═════ Supplied data ═════
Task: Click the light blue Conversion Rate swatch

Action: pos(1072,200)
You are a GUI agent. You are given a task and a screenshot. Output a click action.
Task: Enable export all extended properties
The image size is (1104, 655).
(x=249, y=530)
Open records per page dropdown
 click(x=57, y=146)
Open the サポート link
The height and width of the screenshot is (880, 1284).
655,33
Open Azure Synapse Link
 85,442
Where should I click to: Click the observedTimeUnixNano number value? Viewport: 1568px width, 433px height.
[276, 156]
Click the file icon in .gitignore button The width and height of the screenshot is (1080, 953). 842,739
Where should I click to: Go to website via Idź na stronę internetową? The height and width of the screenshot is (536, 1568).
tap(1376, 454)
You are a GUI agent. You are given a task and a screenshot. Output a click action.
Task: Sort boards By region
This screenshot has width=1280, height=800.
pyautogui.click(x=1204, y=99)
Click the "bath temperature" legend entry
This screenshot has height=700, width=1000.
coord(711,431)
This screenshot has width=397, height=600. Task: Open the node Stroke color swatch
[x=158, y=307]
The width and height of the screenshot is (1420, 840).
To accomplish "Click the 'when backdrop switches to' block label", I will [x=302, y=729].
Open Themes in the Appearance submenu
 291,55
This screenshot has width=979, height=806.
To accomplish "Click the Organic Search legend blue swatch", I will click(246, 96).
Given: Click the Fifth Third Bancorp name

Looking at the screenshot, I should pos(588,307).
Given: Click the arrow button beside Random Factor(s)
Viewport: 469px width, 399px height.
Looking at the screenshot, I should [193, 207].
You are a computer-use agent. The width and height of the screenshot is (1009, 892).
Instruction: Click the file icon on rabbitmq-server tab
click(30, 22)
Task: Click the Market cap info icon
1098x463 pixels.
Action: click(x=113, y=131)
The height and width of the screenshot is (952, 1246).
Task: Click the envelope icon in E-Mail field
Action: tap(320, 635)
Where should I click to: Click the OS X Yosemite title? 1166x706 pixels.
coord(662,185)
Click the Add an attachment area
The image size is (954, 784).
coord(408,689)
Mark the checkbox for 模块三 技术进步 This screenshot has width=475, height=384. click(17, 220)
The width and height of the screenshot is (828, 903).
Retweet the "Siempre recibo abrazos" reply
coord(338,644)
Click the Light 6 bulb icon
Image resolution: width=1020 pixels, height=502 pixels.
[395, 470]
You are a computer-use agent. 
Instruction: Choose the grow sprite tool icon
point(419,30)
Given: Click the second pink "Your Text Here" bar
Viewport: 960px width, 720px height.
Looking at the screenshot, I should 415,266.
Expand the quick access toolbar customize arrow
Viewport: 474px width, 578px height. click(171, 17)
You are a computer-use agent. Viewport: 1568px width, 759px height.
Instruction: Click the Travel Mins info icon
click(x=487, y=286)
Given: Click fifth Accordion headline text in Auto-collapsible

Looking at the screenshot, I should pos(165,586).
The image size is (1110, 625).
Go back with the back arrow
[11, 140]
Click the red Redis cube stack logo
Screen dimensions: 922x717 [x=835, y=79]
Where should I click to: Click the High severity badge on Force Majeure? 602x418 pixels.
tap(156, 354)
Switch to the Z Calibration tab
═════
Required action
Copy out each entry once more, character for character.

Reply to the task
Task: Click the light blue Conversion Rate swatch

Action: pos(1072,200)
You are a GUI agent. You are given a task and a screenshot. Output a click action.
Task: Enable export all extended properties
The image size is (1104, 655).
(x=249, y=530)
Open records per page dropdown
 click(x=57, y=146)
Open the サポート link
The height and width of the screenshot is (880, 1284).
655,33
Open Azure Synapse Link
 85,442
Where should I click to: Click the observedTimeUnixNano number value? Viewport: 1568px width, 433px height.
[276, 156]
Click the file icon in .gitignore button The width and height of the screenshot is (1080, 953). 842,739
Where should I click to: Go to website via Idź na stronę internetową? The height and width of the screenshot is (536, 1568).
tap(1376, 454)
You are a GUI agent. You are given a task and a screenshot. Output a click action.
Task: Sort boards By region
This screenshot has width=1280, height=800.
pyautogui.click(x=1204, y=99)
Click the "bath temperature" legend entry
This screenshot has height=700, width=1000.
coord(711,431)
This screenshot has width=397, height=600. Task: Open the node Stroke color swatch
[x=158, y=307]
The width and height of the screenshot is (1420, 840).
To accomplish "Click the 'when backdrop switches to' block label", I will [x=302, y=729].
Open Themes in the Appearance submenu
 291,55
This screenshot has width=979, height=806.
To accomplish "Click the Organic Search legend blue swatch", I will click(246, 96).
Given: Click the Fifth Third Bancorp name

Looking at the screenshot, I should pos(588,307).
Given: Click the arrow button beside Random Factor(s)
Viewport: 469px width, 399px height.
Looking at the screenshot, I should [193, 207].
You are a computer-use agent. The width and height of the screenshot is (1009, 892).
Instruction: Click the file icon on rabbitmq-server tab
click(30, 22)
Task: Click the Market cap info icon
1098x463 pixels.
Action: click(x=113, y=131)
The height and width of the screenshot is (952, 1246).
Task: Click the envelope icon in E-Mail field
Action: tap(320, 635)
Where should I click to: Click the OS X Yosemite title? 1166x706 pixels.
coord(662,185)
Click the Add an attachment area
The image size is (954, 784).
coord(408,689)
Mark the checkbox for 模块三 技术进步 This screenshot has width=475, height=384. click(17, 220)
The width and height of the screenshot is (828, 903).
Retweet the "Siempre recibo abrazos" reply
coord(338,644)
Click the Light 6 bulb icon
Image resolution: width=1020 pixels, height=502 pixels.
[395, 470]
You are a computer-use agent. 
Instruction: Choose the grow sprite tool icon
point(419,30)
Given: Click the second pink "Your Text Here" bar
Viewport: 960px width, 720px height.
Looking at the screenshot, I should 415,266.
Expand the quick access toolbar customize arrow
Viewport: 474px width, 578px height. click(171, 17)
You are a computer-use agent. Viewport: 1568px width, 759px height.
Instruction: Click the Travel Mins info icon
click(x=487, y=286)
Given: Click fifth Accordion headline text in Auto-collapsible

Looking at the screenshot, I should pos(165,586).
The image size is (1110, 625).
Go back with the back arrow
[11, 140]
Click the red Redis cube stack logo
Screen dimensions: 922x717 [x=835, y=79]
Where should I click to: Click the High severity badge on Force Majeure? 602x418 pixels.
tap(156, 354)
Switch to the Z Calibration tab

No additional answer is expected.